Affordable real estate prices in Memphis are creating an influx of out-of-state investors who are snapping up local homes for the rental market. As the Memphis Business Journal reports, good homes in Memphis are frequently getting multiple offers the same day they hit the market and are frequently selling for more than the asking price.
Although the Memphis real estate market is hot, the truth is there’s a lot more to like about Memphis besides the great real estate prices.
Located along the Mississippi River, the city is home to Elvis’ Graceland, the Blues Hall of Fame, and some pretty amazing BBQ. Real estate investors in Memphis will find plenty to see and do when visiting their rental property before hopping on a riverboat cruise or hitting one of the clubs on Beale Street.

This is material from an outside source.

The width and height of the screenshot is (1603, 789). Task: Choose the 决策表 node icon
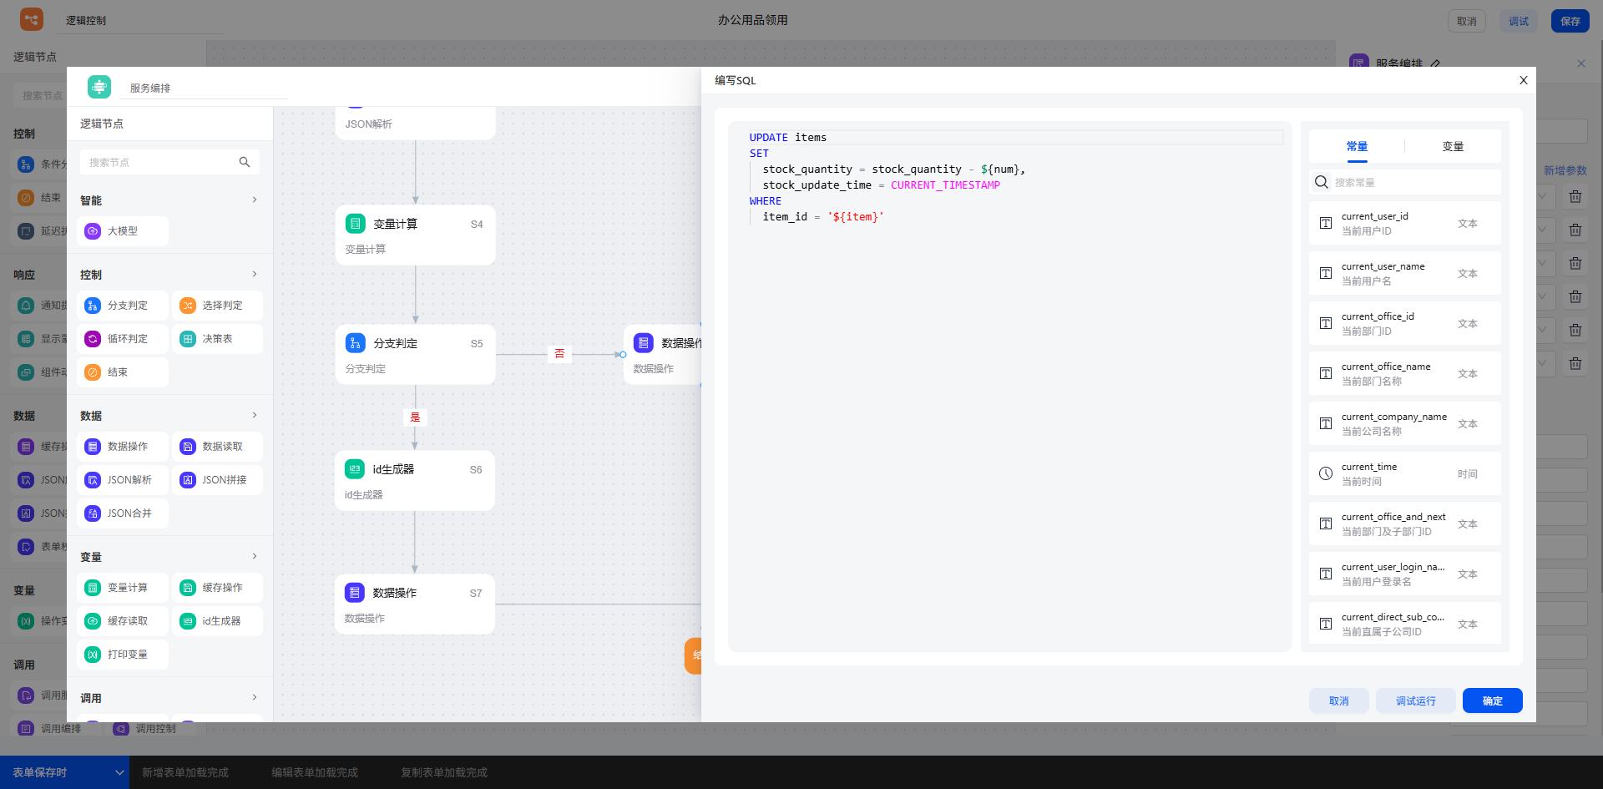188,339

Best of all, the city of Memphis, Tennessee is very business friendly. Memphis is home to the world’s first hotel chain, first self-serve grocery store, and is known as the city that invented overnight package delivery service.
Read on to learn why Memphis could be an attractive place to invest in rental property.

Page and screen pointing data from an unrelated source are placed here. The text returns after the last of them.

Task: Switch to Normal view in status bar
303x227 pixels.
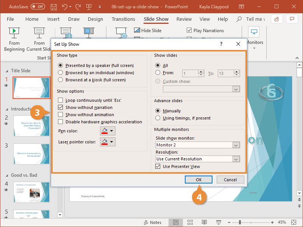Action: point(176,222)
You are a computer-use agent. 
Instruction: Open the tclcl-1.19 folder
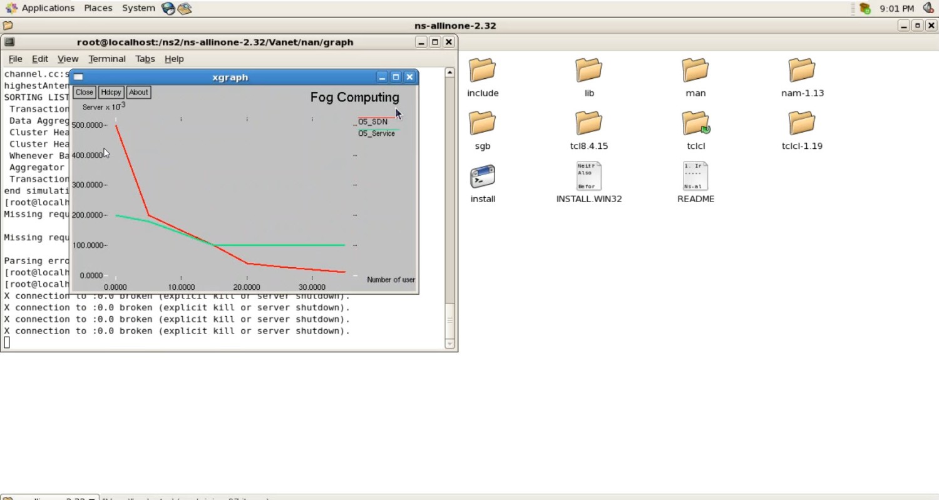[x=801, y=124]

The youthful and diverse population of Memphis has helped the metro area grow by nearly 4% over the last 10 years. Millennials absolutely love the city, making Memphis perfect for investors in rental property. In fact, the median age in Memphis is just 36.7 years, younger than both the state and the national population.
Key Population Stats:
- Memphis has a metropolitan population of nearly 1.4 million, making it the 42nd largest metro area in the nation.
- Population of Memphis increased by 0.26% year-over-year.
- Median household income in Memphis is $54,859 while per capita income is $30,690.
- Growth in the Memphis MSA is projected to be 2.3% through 2023, with more than 30,000 new residents moving to the area over the next few years.
- Memphis is diversity-friendly: African-Americans make up 47% of the population, White Americans 45%, and Hispanics and Asians 7.7%.
- About 39% of the people living in Memphis are between the ages of 20 and 49 years, a prime demographic for rental property investors.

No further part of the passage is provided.